# Study questions
(a) In the passage on the capacitance sensor and optical system, what does "substantially constant" mean?
(b) According to the passage on the capacitance sensor and optical system, between which points may the capacitance indicated by the sensor signal lie? List them all.

*** Opening Extracted text ***

Therein, the control circuitry may be configured to actuate and/or control the at least one actuator to move the optical system, such that the distance between the user's head and the at least part of the optical system is substantially constant, substantially kept constant and/or constant. The distance may be a relative or an absolute distance between the head and the electrode. Further, the control circuitry may be configured to actuate the at least one actuator such that the relative orientation of the user's head and the at least part of the optical system is substantially constant, substantially kept constant and/or is constant. This may mean that a relative orientation and/or a relative angular position of the user's head with respect to the at least part of the optical system along and/or around at least one axis is kept substantially constant. Therein, the at least one axis may be defined by the at least one spatial direction, along which the optical system can be moved. Further, the term “substantially constant” may mean in the context of the present disclosure that the distance and/or orientation is kept constant to about 80%, preferably to about 90%, even more preferably to about 95%.
In the context of the present disclosure, the reference value for the capacitance may refer to a reference capacitance value indicative, representative and/or descriptive of the capacitance value of the at least one electrode with the user's head being positioned at a reference position and/or in a reference orientation of the user's head relative to the at least one electrode and/or relative to the optical system. Accordingly, the reference capacitance value may refer to the capacitance value that is expected, when the user's head is at the reference position and/or in the reference orientation relative to the at least one electrode and/or relative to the optical system.
Further, the sensor signal and/or the capacitance value may be indicative, descriptive and/or representative of at least one of a capacitance between the at least one electrode and a ground (or ground potential), between the at least one electrode and an outer surface of the user's head, between the at least one electrode and a reference electrode of the capacitance sensor, and between two electrodes of the capacitance sensor, e.g. if the capacitive sensor comprises a plurality of electrodes. Alternatively or additionally, the capacitance in the vicinity of the at least one electrode may be at least one of a capacitance between said at least one electrode and a ground (or ground potential), between said at least one electrode and an outer surface of the head, between said at least one electrode and a reference electrode of the capacitance sensor, and between said at least one electrode and a further electrode of the capacitance sensor, e.g. if the capacitive sensor comprises a plurality of electrodes.

*** Closing Extracted text ***
*** Opening Material shown ***

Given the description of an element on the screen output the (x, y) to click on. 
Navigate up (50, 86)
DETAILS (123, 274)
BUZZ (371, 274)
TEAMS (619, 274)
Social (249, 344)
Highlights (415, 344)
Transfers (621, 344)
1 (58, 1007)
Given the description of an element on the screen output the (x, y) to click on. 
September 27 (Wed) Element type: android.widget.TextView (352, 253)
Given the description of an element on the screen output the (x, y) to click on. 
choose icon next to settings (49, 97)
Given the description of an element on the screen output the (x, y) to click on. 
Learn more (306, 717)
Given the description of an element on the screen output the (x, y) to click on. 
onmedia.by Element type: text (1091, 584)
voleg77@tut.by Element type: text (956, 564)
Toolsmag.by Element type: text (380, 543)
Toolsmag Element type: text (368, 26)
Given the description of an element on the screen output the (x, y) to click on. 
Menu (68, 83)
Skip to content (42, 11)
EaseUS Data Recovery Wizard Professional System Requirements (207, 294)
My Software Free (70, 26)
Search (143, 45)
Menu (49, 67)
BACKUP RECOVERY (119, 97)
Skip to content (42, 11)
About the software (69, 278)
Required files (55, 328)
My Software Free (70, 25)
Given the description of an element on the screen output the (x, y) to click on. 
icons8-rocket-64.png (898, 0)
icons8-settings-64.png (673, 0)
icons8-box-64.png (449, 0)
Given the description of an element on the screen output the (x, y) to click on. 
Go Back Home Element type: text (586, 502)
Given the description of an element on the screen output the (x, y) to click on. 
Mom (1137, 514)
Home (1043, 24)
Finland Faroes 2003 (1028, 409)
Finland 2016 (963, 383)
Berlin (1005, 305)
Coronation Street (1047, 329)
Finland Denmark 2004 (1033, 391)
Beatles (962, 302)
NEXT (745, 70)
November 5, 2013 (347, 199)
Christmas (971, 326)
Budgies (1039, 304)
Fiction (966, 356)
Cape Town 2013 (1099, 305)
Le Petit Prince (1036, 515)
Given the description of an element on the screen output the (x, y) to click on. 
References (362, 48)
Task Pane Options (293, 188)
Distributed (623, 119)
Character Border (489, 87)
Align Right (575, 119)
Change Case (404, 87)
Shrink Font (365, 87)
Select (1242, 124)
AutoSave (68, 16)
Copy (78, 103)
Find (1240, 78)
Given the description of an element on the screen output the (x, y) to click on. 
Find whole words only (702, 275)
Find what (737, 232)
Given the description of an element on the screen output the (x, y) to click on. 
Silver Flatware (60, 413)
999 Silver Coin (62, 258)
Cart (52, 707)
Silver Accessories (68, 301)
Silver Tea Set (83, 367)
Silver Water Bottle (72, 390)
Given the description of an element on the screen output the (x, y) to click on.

*** Closing Material shown ***

# Replies
(a) The distance and/or orientation is kept constant to about 80%, preferably to about 90%, even more preferably to about 95%.

(b)
- Between the at least one electrode and a ground (or ground potential)
- Between the at least one electrode and an outer surface of the user's head
- Between the at least one electrode and a reference electrode of the capacitance sensor
- Between two electrodes of the capacitance sensor